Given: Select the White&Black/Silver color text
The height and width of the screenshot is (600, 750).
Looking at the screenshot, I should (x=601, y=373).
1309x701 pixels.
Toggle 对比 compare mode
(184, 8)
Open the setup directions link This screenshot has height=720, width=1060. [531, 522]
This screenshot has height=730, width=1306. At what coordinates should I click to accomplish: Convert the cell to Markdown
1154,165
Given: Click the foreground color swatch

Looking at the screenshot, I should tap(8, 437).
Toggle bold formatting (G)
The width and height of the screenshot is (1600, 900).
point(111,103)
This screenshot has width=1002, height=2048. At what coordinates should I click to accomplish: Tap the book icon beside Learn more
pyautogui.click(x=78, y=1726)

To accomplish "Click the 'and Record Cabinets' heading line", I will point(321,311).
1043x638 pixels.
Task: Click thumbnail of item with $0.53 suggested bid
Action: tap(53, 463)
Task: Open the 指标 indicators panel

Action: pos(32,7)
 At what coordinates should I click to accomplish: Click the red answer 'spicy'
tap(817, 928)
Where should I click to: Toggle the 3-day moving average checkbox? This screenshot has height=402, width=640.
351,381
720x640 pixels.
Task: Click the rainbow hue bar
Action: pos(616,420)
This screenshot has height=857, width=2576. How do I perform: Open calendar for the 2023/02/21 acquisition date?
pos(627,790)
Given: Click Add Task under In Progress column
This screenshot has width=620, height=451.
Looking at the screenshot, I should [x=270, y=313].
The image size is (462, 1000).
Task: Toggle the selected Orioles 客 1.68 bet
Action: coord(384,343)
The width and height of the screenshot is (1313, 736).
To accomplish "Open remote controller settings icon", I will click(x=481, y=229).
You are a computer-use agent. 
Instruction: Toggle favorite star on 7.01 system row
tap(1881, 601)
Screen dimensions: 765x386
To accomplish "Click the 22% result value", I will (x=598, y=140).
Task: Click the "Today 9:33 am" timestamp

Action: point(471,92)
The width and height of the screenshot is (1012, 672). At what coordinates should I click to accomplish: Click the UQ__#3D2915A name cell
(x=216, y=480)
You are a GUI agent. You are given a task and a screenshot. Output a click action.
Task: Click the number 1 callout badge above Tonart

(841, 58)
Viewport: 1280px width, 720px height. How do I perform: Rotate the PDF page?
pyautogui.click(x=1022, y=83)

* * * * *

§ YOUR TASK
Exact duplication is required for the lines above, from the line that contains "This screenshot has height=857, width=2576." to the line that contains "Given: Click Add", inclusive; omit all others.

§ WRITTEN REPLY
This screenshot has height=857, width=2576. How do I perform: Open calendar for the 2023/02/21 acquisition date?
pos(627,790)
Given: Click Add Task under In Progress column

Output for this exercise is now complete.